- [Page excerpt]:
◆ ◆ ◆ ◆
There are standards popping up but on one side you have a decade year old system that works (and it's widely used by clients, networks and servers) for caching and on the other side you have to control both the client and the server if you want to have caching done right.
As the author was asking about the cons, and this I think is a con :)
Ah okay, I see what you’re saying. I was getting the network layer and application layer mixed up.
Though, while that’s true for now, I don’t see why tools like varnish couldn’t be extended to cache GraphQL responses at the network layer. If the adoption of GraphQL keeps increasing, we’ll eventually see solutions.
Just to add a bit to the discussion, I would encourage anyone interested in this thread to listen to this talk from GraphQL Summit on HTTP and caching in general with GraphQL. It was given by a senior platform engineer at GitHub. He goes pretty in depth comparing caching in GraphQL vs in a traditional REST API (Including HTTP caching). I think he does a good job of explaining the pros and cons with both patterns. youtube.com/watch?v=CV3puKM_G14
Thanks Bryan, very interesting!
thanks for the info
I k ow from within react builds using Apollo as the connector the individual caching is pretty solid and I haven't seen much in terms of drawbacks. Where I am wanting to cache the actual responses to serve to multiple individual connections i didn't find abstracting the backend calls with my own cache layer and serving / invalidating with a redis layer any more complex than I have with rest api's over the years.
Besides the mentioned drawbacks one that I see is that instead of relying purely on JSON they invented a custom DSL (wrapped inside a JSON), which comes with a custom parser that adds a substantial amount of JS to your code. In our case we we went from a ~380k bundle to a 600k bundle (before gzip).
Why do you have a graphql parser on your frontend?
Practically all clients (e.g., Apollo, urql) come with a query evaluation which requires a parser. This is not the schema parser, but it's still part of the graphql standard lib.
So if your client relies on the graphql package you have a parser in there, too.
I just took a look and neither urql, Apollo-client, react-Apollo, nor their dependencies have the graphql package as a dependency.
Unless I just missed it, you shouldn’t have a graphql parser client side
Sorry either you don't know these libs or you just like trash talk.
Still a parser is needed as all these libs perform validation up front and provide additional capabilities such as caching. They could all be added without additional parsing, but then it would be more cumbersome for the dev thus making the abstraction useless.
Jeezus man chill out. I just checked their deps on npmjs.org.
Didn’t know to check peer deps.
Nor did I know that apollo shipped their own.
You can do without. The Clojurescript client just sends a string over the wire, and get a Clojure map back.
That’s what I was thinking, but, I guess, Apollo needs some info on the query for it’s caching solution.
That makes sense. The Clojurescript library is more low level. It might be nice to have something similar to Apollo. But I quite like the simplicity of just binding the results of a query to some data in de dB. It's also easy to combine queries and subscriptions that way.
The big draw to Apollo for me is honestly not so much the caching, alththats a big plus, but the fact that GraphQL-codegen can make fully typed Apollo hooks for each GraphQL query or mutation I write.
It’s magical.
◆ ◆ ◆ ◆
- [Exercise brief]: Copy the stretch of the GraphQL discussion from "As the author" through "eventually see solutions." word for word.

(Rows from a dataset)
◆ ◆ ◆ ◆
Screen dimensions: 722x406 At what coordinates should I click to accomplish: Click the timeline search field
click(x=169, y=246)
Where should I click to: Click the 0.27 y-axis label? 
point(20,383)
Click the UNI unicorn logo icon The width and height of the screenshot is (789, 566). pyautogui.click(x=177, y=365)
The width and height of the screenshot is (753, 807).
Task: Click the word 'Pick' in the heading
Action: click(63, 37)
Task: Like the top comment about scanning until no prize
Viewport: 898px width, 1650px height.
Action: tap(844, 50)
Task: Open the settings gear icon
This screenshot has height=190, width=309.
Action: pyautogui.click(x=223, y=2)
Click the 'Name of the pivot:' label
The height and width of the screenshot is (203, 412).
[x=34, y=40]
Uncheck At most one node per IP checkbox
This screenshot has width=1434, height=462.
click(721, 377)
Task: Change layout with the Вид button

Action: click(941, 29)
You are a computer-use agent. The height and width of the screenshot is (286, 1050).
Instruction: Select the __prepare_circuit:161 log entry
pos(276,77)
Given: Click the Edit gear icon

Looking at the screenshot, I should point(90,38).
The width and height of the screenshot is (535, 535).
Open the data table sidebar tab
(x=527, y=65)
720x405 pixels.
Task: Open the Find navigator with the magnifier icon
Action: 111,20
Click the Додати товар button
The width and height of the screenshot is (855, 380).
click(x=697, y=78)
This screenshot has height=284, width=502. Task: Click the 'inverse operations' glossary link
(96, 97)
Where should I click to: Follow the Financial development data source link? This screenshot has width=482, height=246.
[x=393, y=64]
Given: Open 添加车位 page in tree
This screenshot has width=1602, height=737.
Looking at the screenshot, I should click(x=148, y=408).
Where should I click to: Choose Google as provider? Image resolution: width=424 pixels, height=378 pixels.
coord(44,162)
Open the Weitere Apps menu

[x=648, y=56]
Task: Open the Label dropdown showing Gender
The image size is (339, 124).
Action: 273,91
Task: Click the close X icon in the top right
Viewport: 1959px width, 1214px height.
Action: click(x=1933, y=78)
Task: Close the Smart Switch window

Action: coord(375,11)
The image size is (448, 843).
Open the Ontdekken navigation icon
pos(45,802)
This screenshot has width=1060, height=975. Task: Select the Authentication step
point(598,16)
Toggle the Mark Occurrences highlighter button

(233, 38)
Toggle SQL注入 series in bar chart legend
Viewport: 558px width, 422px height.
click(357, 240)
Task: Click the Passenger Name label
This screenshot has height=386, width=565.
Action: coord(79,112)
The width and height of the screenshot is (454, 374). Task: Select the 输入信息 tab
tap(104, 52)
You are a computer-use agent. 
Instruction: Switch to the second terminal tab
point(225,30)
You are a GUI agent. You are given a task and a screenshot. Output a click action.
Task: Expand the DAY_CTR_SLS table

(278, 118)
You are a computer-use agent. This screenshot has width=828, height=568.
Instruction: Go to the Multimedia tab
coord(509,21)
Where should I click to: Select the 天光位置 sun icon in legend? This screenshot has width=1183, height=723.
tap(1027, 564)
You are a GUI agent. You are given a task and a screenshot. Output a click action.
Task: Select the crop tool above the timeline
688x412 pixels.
◆ ◆ ◆ ◆
- [Exercise output]:
As the author was asking about the cons, and this I think is a con :)
Ah okay, I see what you’re saying. I was getting the network layer and application layer mixed up.
Though, while that’s true for now, I don’t see why tools like varnish couldn’t be extended to cache GraphQL responses at the network layer. If the adoption of GraphQL keeps increasing, we’ll eventually see solutions.